:: TASKS TO COMPLETE ::
**A.** In the passage on the vacuum pump valve assembly, where does the oil return line preferably connect instead of the air inlet of pump 14?
**B.** Please write the next part of the passage on the vacuum pump valve assembly, picking up after its final sentence.

-- DOCUMENT SEGMENT follows --

The position of valve 116 is thereby regulated, and the elements of valve assembly
100 operated to regulate the vacuum.
[0025] The valve assembly 100 has the further advantage of allowing a vacuum to be established
in the pump cavity 108 immediately upon operation of the vacuum pump 14. This creates
a significant pressure differential between the separator and the vacuum pump, drawing
oil into the pump through the oil return line. This resists a tendency for the oil
to be driven from the separator with the air discharged from the-separator. As will
be appreciated, the prior design did not establish such a pressure differential for
a significant period of time after initiation of vacuum pump operation because the
pressure at the pump inlet is substantially equal to the reservoir pressure and that
entire volume must be evacuated to establish such a differential.
[0026] Preferably, the oil return line in the present invention does not connect directly
to the air inlet of pump 14, but to the pocket of the pump that exists in a screw
type pump when the screws have been rotated enough to close off the pocket from the
air inlet and form a closed pocket. The vacuum in the pump cavity is also present
in the pocket befor the screws close off the air inlet, and the vacuum in the pocket,
which is then closed, draws the oil from the separator into the pocket. This has several
advantages. By returning the oil into the closed cavity after compression has already
begun, the oil does not heat the inlet air before compression. Of course, heating
air causes its pressure to increase. Thus, the prior design, in returning hotter oil
to the air in the pump inlet, actually increases the air pressure and decreases the
air density of the air entering the pump, which reduces the mass of air pumped for
each pumping stroke and thereby lengthening the time necessary to pump out the desired
quantity of air.
[0027] While one embodiment of the present invention has been illustrated in the accompanying
drawings, and described in the foregoing Detailed Description, it will be understood
that the invention is not limited to the embodiment disclosed, but is capable of numerous
rearrangements, modifications and substitutions of parts and elements without departing
from the spirit of the invention.

-- DOCUMENT SEGMENT concluded --
-- DATA EXCERPT follows --

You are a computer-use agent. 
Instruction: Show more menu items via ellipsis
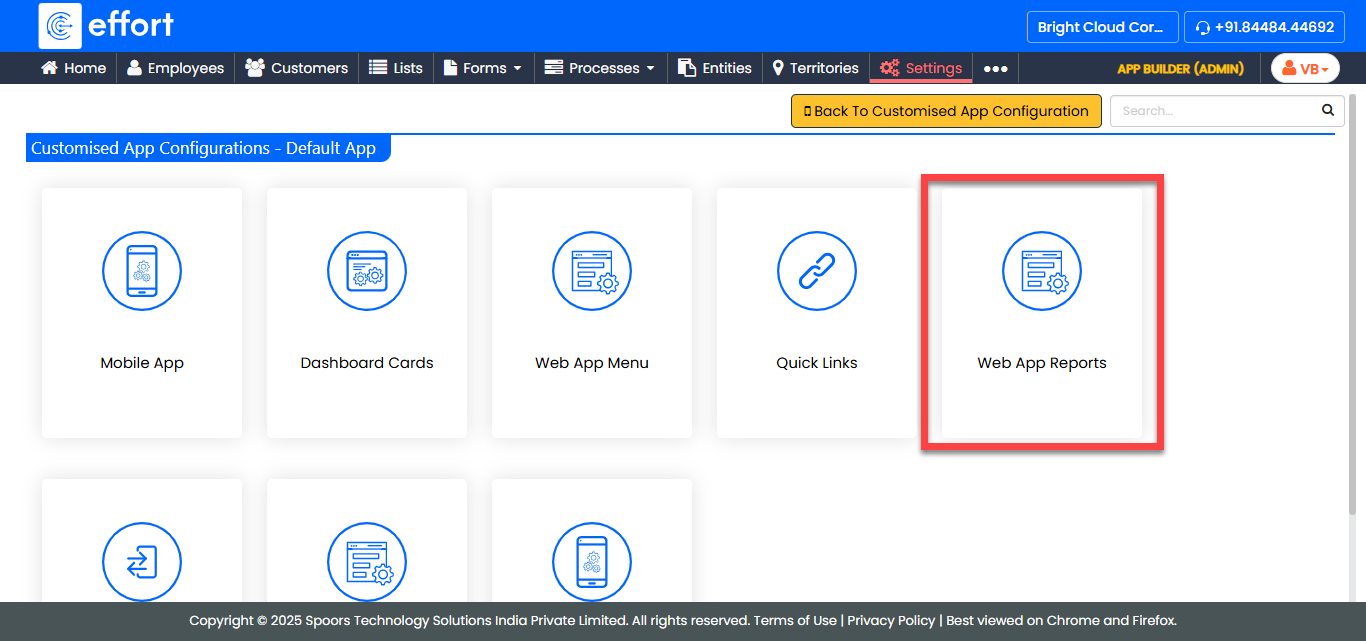[x=995, y=68]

-- DATA EXCERPT concluded --

:: EXPECTED RESULTS ::
**A.** To the closed pocket that forms in the screw-type pump once the screws have rotated enough to close it off from the air inlet.

**B.**
1. A valve assembly for use with a vacuum reservoir to be maintained at a set vacuum
and a vacuum pump to maintain the set vacuum comprising:
a valve casing defining a reservoir cavity, pump cavity and intermediate cavity, the
reservoir cavity connected to the intermediate cavity through an inlet port, the pump
cavity and intermediate cavity connected through an outlet port and at least one metering
port;
a valve movable between a first position sealing against the casing to close the inlet
port and a second position sealing against the casing to close the outlet port, operation
of the vacuum pump when the vacuum reservoir vacuum is less than the set vacuum drawing
the valve into the second position to establish a vacuum in the pump cavity and draw
a vacuum in the intermediate cavity, reservoir cavity and reservoir through the metering
port.
2. The valve assembly of Claim 1 wherein the valve assembly further comprises a closing
mechanism for moving the valve toward the first position when the vacuum in the vacuum
reservoir is at the set vacuum.
3. A valve assembly having a vacuum pump mixing air and oil, the air and oil being
discharged from the vacuum pump being separated in a separator, and an oil return
line supplying separated oil from the separator to the vacuum pump, the vacuum pump
having a closed pocket, the valve assembly further providing a connection from the
separator to the closed pocket through the oil return line, the rapid establishment
of a vacuum in the pump cavity establishing a pressure differential between the separator
and closed pocket to draw oil from the separator to the closed pocket.